**GIVEN REQUEST:** Copy the rows below verbatim, leaving out the pictures.

>> start RECORD EXCERPTS

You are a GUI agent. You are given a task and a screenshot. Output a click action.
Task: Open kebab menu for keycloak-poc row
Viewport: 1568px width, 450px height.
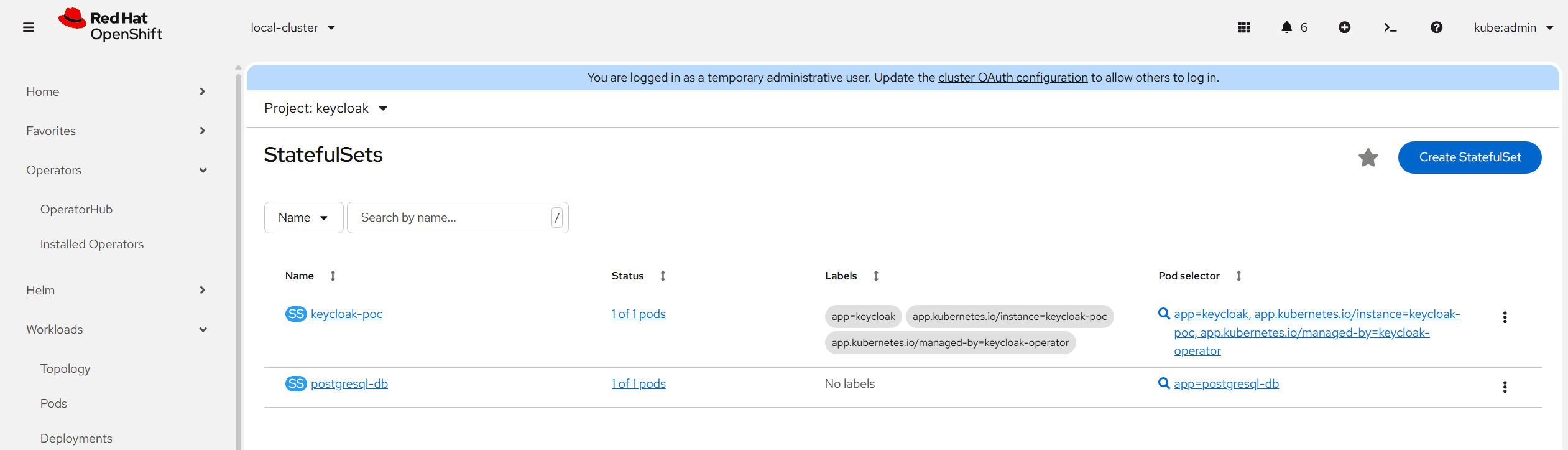click(1505, 317)
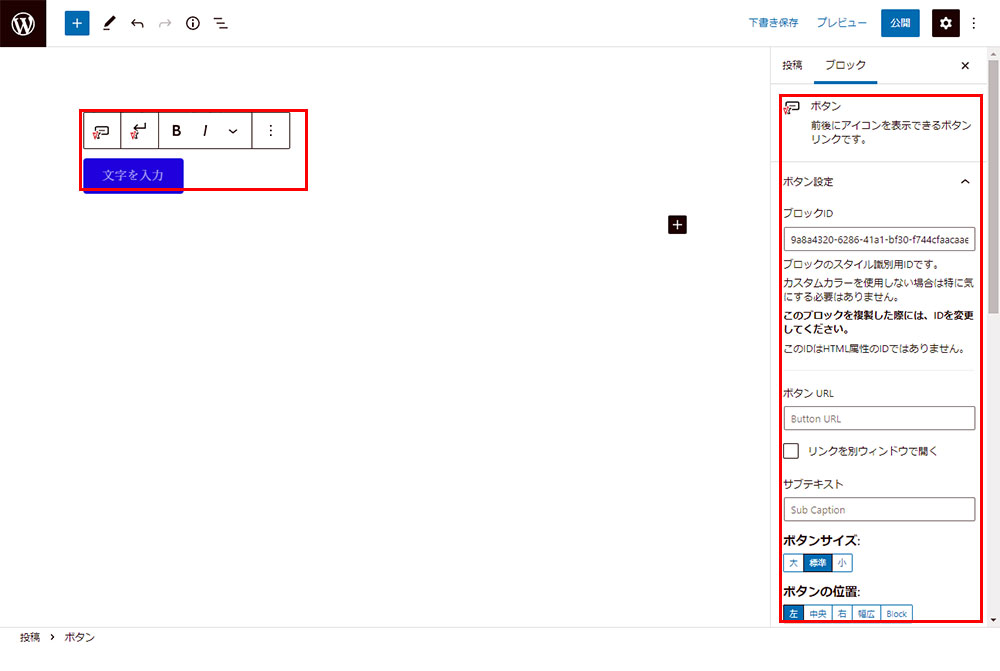Open the document details info icon
The height and width of the screenshot is (671, 1000).
[x=193, y=23]
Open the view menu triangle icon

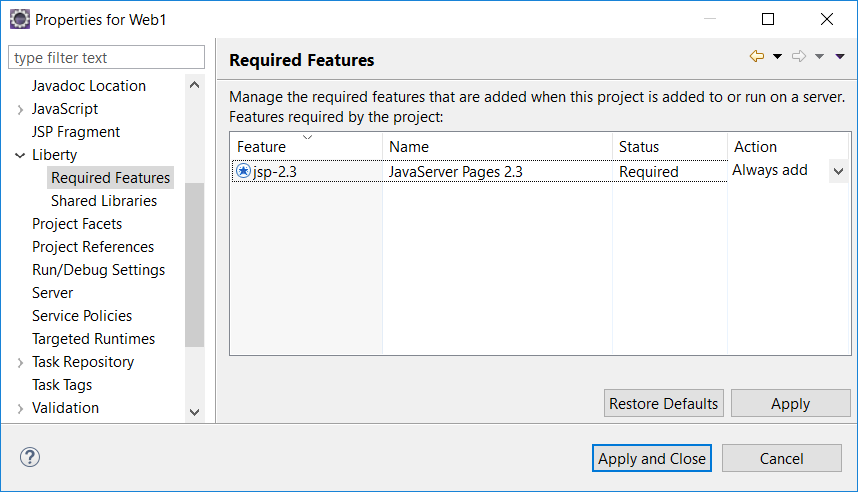click(x=840, y=57)
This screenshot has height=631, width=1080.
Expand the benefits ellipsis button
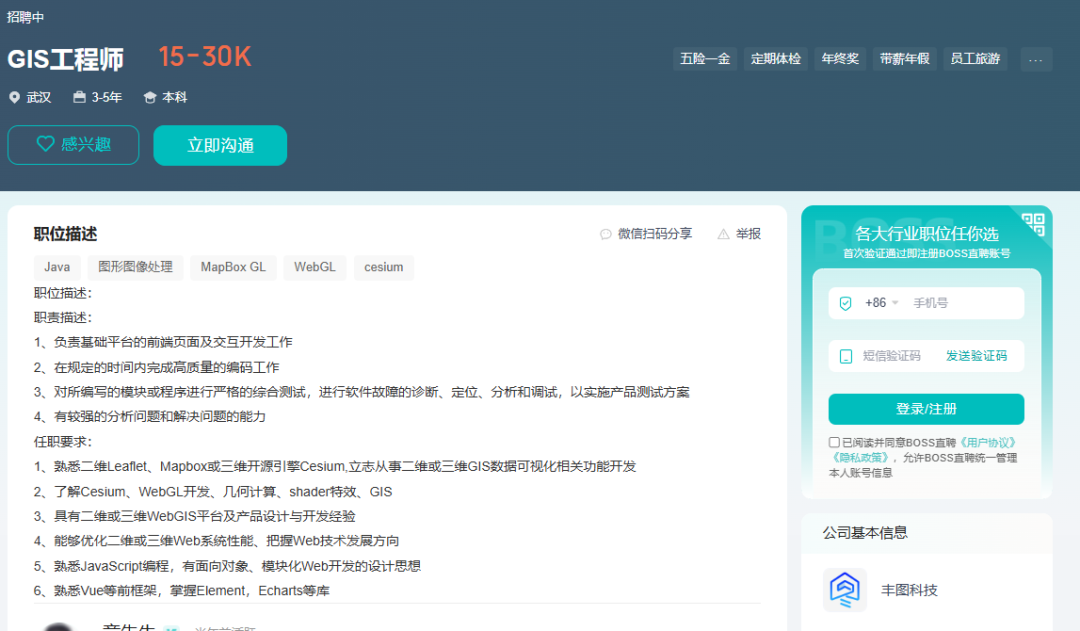(1036, 59)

>> end RECORD EXCERPTS

**WRITTEN ANSWER:**
You are a GUI agent. You are given a task and a screenshot. Output a click action.
Task: Open kebab menu for keycloak-poc row
Viewport: 1568px width, 450px height.
click(1505, 317)
Open the document details info icon
The height and width of the screenshot is (671, 1000).
[x=193, y=23]
Open the view menu triangle icon

click(x=840, y=57)
This screenshot has height=631, width=1080.
Expand the benefits ellipsis button
(1036, 59)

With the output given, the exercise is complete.